_About this task_:
Output must match the data below exactly from its first line through the line that contains "Given: Open 'Why", with no other line.

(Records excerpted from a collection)
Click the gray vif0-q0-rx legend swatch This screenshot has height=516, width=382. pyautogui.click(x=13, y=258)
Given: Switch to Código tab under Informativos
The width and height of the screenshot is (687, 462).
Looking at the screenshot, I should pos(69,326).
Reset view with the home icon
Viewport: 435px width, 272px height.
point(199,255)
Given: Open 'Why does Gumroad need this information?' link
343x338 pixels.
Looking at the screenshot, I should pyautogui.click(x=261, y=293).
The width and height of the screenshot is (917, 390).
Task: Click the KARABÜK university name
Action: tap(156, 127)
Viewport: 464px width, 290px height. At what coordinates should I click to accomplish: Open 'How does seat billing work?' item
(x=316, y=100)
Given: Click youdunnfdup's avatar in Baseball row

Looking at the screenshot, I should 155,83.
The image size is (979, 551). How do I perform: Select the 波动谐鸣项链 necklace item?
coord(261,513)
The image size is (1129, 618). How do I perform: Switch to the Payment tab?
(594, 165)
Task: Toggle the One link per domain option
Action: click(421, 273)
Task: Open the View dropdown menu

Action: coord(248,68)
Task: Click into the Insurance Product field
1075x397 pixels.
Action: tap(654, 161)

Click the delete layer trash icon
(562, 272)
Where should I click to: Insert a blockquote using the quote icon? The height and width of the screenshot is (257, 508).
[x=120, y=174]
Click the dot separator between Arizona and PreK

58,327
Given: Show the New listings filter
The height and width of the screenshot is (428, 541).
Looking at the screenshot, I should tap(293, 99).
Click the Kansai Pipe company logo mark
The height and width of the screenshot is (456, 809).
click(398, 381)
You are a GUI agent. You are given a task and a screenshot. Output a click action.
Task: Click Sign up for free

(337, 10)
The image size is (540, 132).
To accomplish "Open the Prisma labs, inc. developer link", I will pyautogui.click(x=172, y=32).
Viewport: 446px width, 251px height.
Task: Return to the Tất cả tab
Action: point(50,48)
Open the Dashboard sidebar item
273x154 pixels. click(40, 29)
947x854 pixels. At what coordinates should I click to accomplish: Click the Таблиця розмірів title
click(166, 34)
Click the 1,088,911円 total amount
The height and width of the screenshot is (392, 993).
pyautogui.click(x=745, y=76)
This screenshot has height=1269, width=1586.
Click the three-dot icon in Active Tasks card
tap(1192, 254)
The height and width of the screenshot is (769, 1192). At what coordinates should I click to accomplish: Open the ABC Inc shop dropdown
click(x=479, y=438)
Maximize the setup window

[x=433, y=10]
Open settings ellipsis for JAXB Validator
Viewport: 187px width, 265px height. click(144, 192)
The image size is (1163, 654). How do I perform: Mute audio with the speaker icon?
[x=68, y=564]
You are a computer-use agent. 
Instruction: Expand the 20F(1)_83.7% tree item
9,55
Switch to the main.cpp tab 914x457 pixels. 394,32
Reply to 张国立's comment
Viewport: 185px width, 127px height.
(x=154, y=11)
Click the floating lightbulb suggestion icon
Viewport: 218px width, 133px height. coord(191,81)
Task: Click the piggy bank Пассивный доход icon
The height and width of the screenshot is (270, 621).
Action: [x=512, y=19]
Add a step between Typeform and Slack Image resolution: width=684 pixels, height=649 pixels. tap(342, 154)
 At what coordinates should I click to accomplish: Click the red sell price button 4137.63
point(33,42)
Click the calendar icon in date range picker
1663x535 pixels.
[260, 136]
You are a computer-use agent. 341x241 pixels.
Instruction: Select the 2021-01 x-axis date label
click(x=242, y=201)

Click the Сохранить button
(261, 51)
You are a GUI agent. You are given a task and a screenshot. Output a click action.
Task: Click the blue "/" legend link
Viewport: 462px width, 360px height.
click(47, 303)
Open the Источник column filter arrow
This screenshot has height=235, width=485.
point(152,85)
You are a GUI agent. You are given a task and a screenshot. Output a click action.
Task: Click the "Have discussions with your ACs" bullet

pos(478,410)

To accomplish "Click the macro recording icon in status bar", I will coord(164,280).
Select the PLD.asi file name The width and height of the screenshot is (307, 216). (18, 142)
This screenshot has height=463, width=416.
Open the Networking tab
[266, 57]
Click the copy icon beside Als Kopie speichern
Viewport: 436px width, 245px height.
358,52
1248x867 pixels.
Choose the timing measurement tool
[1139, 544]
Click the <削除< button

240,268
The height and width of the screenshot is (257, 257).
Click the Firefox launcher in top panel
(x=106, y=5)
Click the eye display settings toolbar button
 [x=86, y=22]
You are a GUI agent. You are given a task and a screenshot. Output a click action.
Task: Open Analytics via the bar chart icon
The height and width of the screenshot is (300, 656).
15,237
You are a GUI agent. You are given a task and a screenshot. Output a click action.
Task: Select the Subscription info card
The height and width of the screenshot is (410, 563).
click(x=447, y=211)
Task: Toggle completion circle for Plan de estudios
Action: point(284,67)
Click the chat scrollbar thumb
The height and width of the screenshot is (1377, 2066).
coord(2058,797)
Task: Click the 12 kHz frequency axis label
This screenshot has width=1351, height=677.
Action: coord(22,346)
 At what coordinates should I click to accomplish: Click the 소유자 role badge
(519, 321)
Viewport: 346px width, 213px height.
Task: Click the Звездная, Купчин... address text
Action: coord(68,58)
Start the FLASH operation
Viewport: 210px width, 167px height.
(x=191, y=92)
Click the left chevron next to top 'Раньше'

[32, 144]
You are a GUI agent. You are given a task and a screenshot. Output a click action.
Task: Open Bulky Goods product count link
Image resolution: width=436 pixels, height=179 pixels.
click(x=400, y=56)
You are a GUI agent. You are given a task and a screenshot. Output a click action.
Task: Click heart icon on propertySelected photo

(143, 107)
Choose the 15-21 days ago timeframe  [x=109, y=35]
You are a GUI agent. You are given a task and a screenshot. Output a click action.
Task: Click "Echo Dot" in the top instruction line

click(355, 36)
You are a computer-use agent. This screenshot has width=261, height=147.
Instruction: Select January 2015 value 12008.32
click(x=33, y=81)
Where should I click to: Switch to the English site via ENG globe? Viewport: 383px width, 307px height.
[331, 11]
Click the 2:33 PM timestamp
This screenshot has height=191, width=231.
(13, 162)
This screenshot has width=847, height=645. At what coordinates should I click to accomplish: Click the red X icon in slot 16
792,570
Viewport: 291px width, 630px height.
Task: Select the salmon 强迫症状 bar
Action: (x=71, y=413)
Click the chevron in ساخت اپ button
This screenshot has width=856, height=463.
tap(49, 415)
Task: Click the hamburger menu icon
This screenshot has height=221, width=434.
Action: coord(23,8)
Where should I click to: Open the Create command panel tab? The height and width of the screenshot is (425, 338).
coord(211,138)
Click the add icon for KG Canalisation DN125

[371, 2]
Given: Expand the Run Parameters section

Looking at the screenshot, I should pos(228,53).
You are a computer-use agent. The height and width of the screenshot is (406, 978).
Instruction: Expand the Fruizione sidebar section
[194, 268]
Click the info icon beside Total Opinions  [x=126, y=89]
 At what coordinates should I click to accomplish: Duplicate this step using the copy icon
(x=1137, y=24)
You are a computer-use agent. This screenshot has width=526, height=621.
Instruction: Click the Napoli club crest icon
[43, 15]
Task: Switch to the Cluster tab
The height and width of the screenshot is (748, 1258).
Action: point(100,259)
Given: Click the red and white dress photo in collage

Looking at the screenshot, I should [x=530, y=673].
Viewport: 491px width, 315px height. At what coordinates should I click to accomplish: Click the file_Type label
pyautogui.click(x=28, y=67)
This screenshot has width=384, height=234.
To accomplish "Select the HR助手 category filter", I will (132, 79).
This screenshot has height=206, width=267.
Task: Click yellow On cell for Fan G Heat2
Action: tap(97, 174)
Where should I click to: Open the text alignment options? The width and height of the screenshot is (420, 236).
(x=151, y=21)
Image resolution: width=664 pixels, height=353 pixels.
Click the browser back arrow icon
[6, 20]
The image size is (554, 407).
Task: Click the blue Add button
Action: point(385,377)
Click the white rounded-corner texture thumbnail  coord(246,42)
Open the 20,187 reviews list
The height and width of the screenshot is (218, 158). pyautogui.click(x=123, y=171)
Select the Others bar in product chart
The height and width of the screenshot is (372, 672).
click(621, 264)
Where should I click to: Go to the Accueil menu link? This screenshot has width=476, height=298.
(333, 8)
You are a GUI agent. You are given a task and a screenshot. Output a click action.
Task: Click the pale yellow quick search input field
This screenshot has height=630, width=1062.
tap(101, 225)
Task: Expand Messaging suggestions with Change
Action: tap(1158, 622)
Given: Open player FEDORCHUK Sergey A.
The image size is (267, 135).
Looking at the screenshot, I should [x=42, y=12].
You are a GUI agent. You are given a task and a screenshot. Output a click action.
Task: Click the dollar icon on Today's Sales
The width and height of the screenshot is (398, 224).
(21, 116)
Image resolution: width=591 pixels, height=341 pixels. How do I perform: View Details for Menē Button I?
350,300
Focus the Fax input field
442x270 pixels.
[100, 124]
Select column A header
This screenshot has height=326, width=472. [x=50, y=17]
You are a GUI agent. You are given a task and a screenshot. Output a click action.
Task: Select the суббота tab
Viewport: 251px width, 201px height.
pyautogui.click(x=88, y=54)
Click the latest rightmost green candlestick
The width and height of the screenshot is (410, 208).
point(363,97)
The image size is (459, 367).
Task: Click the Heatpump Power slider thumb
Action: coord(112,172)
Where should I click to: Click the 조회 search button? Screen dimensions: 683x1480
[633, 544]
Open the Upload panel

_Expected answer_:
Click the gray vif0-q0-rx legend swatch This screenshot has height=516, width=382. pyautogui.click(x=13, y=258)
Given: Switch to Código tab under Informativos
The width and height of the screenshot is (687, 462).
Looking at the screenshot, I should pos(69,326).
Reset view with the home icon
Viewport: 435px width, 272px height.
point(199,255)
Given: Open 'Why does Gumroad need this information?' link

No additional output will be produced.